== Material for this exercise ==
--------------------

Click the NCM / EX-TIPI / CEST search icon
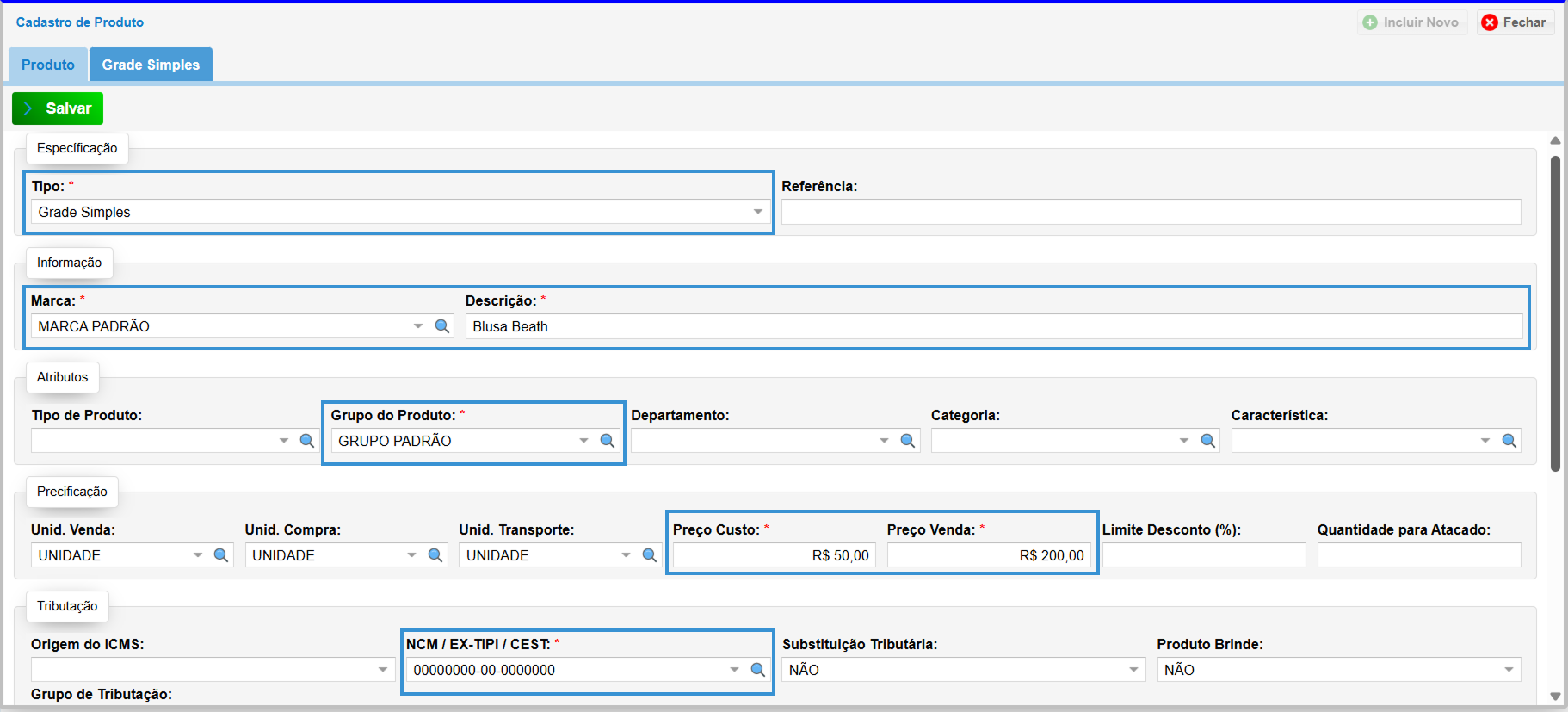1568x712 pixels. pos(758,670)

--------------------

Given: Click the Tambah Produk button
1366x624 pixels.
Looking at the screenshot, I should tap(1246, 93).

--------------------

== Stated exercise ==
Extract the lines from the one containing "Given: Click the Tambah Produk button" through the one containing "Looking at the", inclusive, and reproduce them word for word.

== Complete answer ==
Given: Click the Tambah Produk button
1366x624 pixels.
Looking at the screenshot, I should tap(1246, 93).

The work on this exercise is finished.